Das fünf Stunden südlich von Pucon gelegene Puerto Varas am Llanquihue See ist eine der letzten großen Städte vor den unendlichen Weiten Südpatagoniens. Im Margouya Patagonia Hostel, einem gut hundert Jahre alten herrschaftlichen Haus verbringe ich einige Tage über Silvester. Die Französischen Besitzer haben das Anwesen in einen wahren Backpacker Himmel verwandelt: Kaminfeuer, freistehende Badewannen und eine am Ferseher hängende Festplatte mit massig guten Filmen sind eine willkommene Abwechslung zum schnellen Reisen.
Puerto Montt macht leider den gleichen Fehler wie Pucon: es versaut seinen von alten Holzhäusern geprägten Charme durch maßstabslose Betonbunker. Die größten stehen direkt im Luv vor dem einzigen kitebaren Strand der näheren Umgebung. Die Hügel bremsen den hier typischen kalten Südwind aus den Fjorden Patagoniens. Die Bunker töten ihn endgültig. Keine Chance, hier zu kiten.

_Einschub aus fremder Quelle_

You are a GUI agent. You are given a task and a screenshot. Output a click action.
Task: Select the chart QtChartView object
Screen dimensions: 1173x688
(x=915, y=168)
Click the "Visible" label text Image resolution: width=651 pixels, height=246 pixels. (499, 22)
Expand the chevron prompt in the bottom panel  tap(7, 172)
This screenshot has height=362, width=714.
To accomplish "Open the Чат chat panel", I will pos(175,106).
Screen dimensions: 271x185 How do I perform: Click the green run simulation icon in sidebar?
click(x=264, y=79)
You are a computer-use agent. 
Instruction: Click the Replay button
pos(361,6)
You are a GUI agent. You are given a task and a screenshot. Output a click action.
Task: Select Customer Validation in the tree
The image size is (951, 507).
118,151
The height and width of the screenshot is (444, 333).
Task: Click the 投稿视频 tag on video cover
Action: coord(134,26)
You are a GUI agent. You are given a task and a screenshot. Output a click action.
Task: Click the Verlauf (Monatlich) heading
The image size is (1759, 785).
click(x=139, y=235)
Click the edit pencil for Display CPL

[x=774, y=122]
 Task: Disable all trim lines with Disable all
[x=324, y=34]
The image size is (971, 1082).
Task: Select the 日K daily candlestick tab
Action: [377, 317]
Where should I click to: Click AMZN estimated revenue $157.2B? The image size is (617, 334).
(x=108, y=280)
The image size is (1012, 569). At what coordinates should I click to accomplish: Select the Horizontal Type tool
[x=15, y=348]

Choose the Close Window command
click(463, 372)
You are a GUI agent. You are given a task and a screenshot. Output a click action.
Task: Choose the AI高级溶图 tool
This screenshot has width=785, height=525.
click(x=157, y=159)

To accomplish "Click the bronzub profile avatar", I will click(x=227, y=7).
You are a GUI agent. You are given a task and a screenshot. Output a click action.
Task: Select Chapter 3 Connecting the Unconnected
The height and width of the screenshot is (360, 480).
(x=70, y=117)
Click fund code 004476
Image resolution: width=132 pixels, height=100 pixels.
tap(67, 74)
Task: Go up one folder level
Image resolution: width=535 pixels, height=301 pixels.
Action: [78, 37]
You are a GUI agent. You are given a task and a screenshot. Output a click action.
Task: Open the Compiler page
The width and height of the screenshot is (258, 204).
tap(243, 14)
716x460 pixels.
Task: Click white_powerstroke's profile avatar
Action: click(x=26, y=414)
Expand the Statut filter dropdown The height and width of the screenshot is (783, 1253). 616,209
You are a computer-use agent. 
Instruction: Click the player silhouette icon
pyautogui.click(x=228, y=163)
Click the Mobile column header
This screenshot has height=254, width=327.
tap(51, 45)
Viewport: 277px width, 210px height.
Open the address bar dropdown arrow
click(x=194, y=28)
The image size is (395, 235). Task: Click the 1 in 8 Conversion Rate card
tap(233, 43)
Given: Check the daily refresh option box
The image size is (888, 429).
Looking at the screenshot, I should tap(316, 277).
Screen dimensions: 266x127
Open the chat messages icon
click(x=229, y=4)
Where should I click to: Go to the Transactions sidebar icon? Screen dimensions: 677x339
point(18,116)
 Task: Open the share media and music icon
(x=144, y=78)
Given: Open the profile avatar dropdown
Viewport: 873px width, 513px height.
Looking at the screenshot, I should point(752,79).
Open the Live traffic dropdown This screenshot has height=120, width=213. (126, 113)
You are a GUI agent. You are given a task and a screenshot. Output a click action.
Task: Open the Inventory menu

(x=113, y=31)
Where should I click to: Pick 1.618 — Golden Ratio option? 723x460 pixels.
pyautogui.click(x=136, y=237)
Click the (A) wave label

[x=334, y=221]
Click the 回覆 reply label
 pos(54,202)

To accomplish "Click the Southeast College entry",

Mit einem Mountainbike fahre ich Zwölf Kilometer an der Eisenbahn entlang zwischen saftigen Wiesen voller Wildblumen um den See in das kleine Dorf Llanquihue. Der See spuckt einen glasklaren wilden Fluss nach Süden Richtung Puerto Montt in die Fjorde aus. Einen Kilometer weiter finde ich den perfekten Kitestrand. Weicher scharzer Vulkansand auf einem 50 m breiten sehr flach abfallender Strand, kaum Hindernisse und Wind 15 Knoten sideshore ohne Verwirbelungen. Meine zwei Optionen sind entweder jeden Tag 25 km mit Bike oder Bussen rüberfahren – oder eine richtig teure Hütte am Strand mieten. Ich entscheide mich für die dritte Option, lege mich ins weiche Gras und bewundere den perfekten Kegel des Vulkans Osorno auf der anderen Seite. Die nächsten drei windlosen Tage nehmen mir Entscheidungen ab.
Zu Silvester gibt es ein großes Barbecue mit 40 Gästen. Die Hostel-Betreiber rechtfertigen mit ihren Zaubereien mal wieder alle Vorurteile gegenüber der Französischen Küche. Gute Gäste aus aller Welt bringe viele Geschichten. Dank einem Mailänder Profispieler weiss ich jetzt, dass wir Weltmeister im Minigolfen sind. Die unwichtigen Sachen gehen in massig gutem Wein unter. Zu Mitternacht laufen alle an das Ufer des Sees. 80.000 Menschen bewundern eines der größten Feuerwerke des Südens. Ich und meine Furcht vor Menschenmassen bleiben mit Wein zurück im Hostel. Ein Pärchen im ersten Stock lässt die Wände wackeln, dann kommen die ersten Klaustrophobiker wieder zurück.
Die Saltos de Petruhe sind einer der größten Katarakte Chiles. Mit dem Bus erreicht man sie binnen einer guten Stunde ab Puerto Varas. Unglaubliche Wassermassen strömen über einige Meter Basalt staubend in azurblaue Tiefen. Ich kann mich lange nicht entscheiden, ob mit die Menschenmassen oder die Wassermassen mehr Angst machen, entschließe mich dann aber wegen der in Chile für Ausländer immer doppelt so teuren Nationalpark-Eintrittspreise für keines von beiden. Zurück in Puerto Varas entzückt mich eine Waschmaschine mit lieben 30 € für eine Ladung als bestes Angebot in einer 20.000 Einwohner zählenden Stadt.
Die nächsten zwei Tage sind typisch Patagonien. Es regnet nonstop. Kaum einer verlässt das Haus. Um die drei Plätze auf der Couch vor dem Kamin entbrechen mehrere Kriege. Der Wein schmeckt weiter, die Arbeit läuft, gutes Essen wird geteilt, aber ich bin irgendwie sehr reisemüde. Normalerweise erschaffe ich aus kleinen Sachen große Geschichten. Mir werden massig gute Geschichten zu Füssen gelegt, aber ich weiss gerade rein gar nichts damit anzufangen.